### Requirements
Pick out every line in the rows below that contains the word "Image", and copy each one.

### Data extract
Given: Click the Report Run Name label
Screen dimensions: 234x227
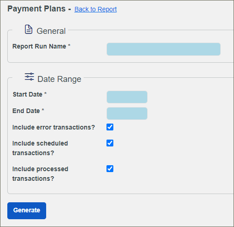Looking at the screenshot, I should [x=39, y=46].
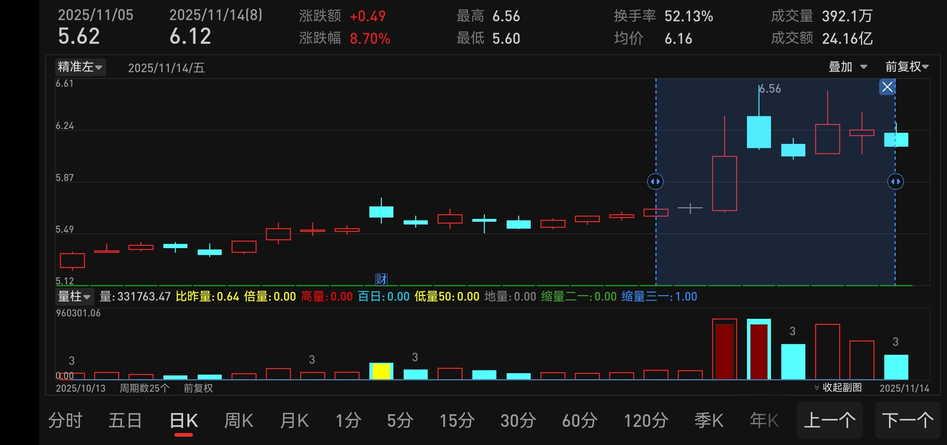Click 收起副图 to collapse the sub-chart
Screen dimensions: 947x445
(x=842, y=388)
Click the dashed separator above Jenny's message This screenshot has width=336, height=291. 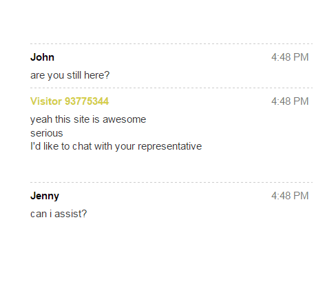[x=171, y=182]
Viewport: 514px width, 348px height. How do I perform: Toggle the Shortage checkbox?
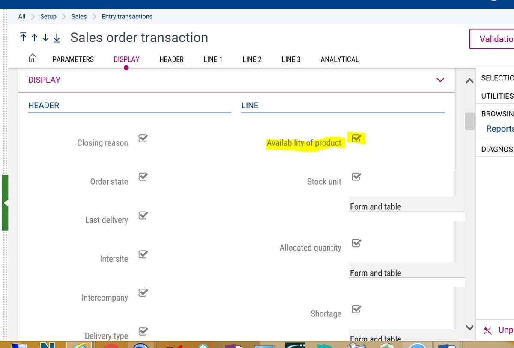pyautogui.click(x=356, y=309)
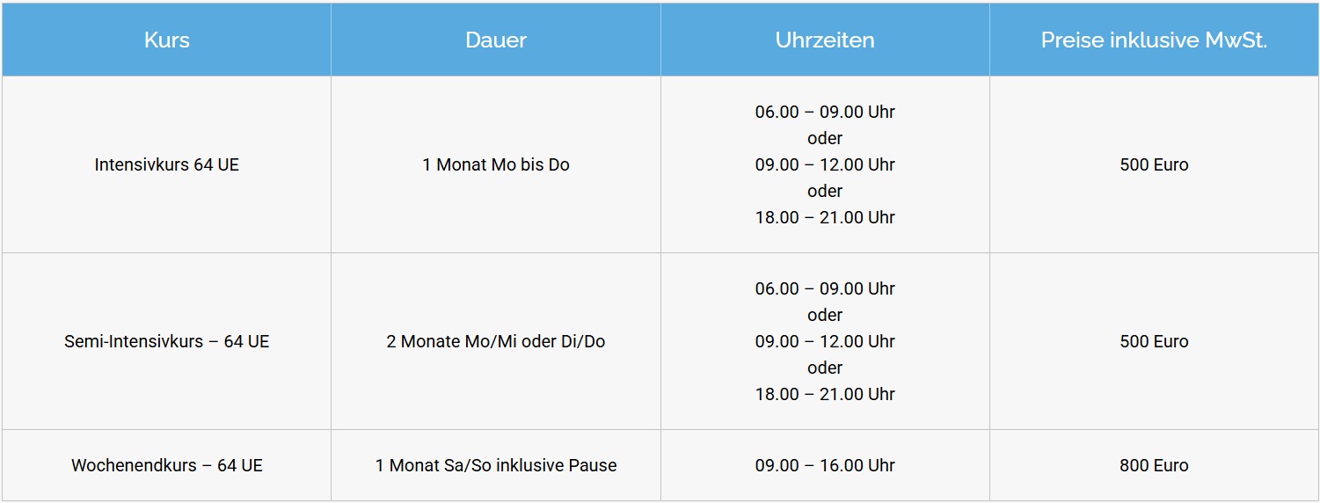Click the 500 Euro price for Intensivkurs
Viewport: 1320px width, 503px height.
tap(1154, 164)
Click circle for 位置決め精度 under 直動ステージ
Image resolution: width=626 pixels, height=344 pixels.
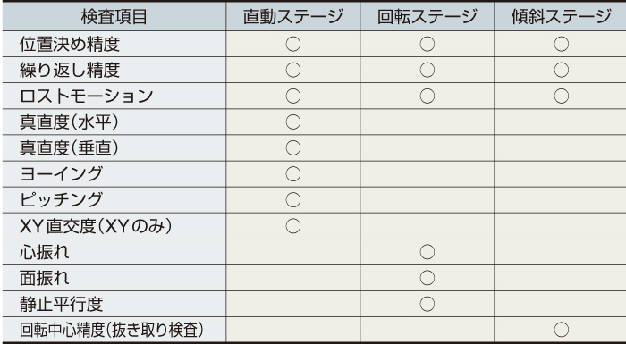293,44
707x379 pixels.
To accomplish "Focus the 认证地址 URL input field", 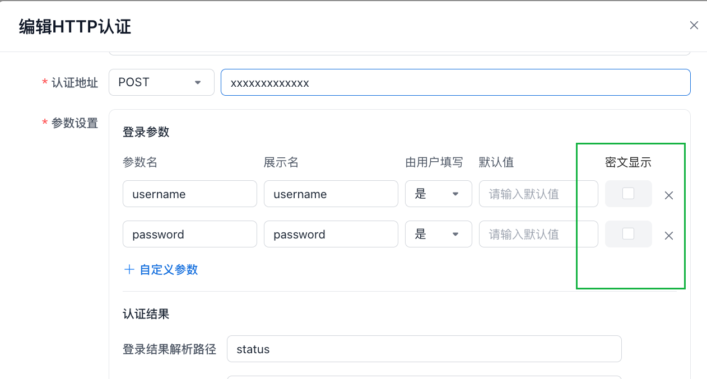I will click(x=455, y=82).
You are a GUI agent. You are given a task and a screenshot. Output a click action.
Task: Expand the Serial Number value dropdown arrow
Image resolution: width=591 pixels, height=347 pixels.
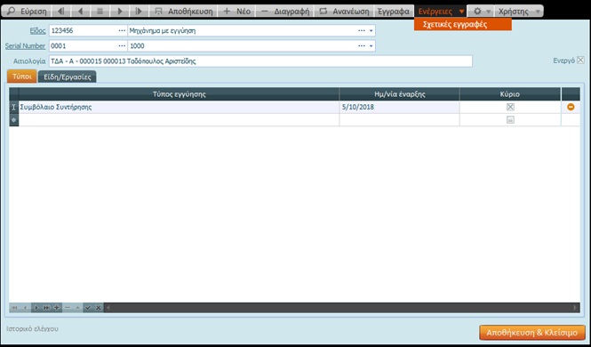coord(371,46)
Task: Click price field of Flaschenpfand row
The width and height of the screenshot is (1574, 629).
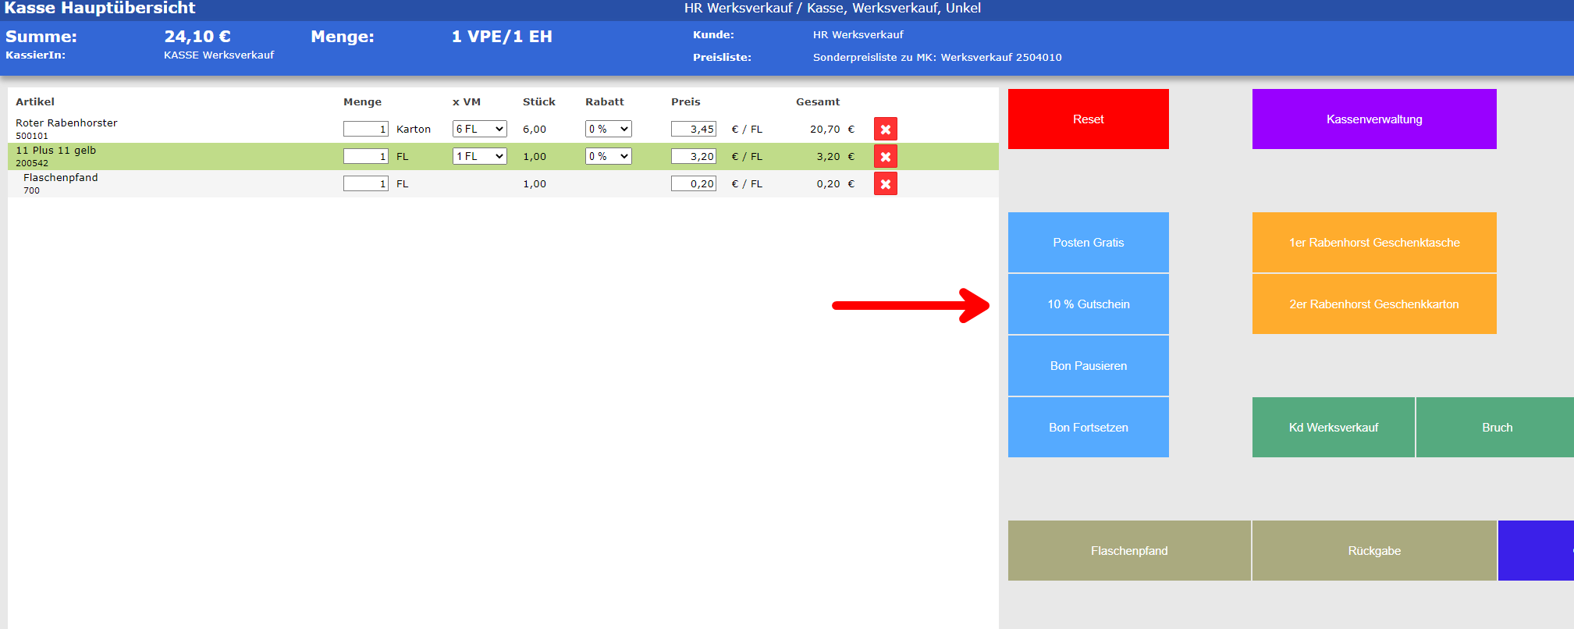Action: tap(693, 184)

### Completed exercise
Image resolution: width=626 pixels, height=344 pixels.
Image resolution: width=591 pixels, height=347 pixels.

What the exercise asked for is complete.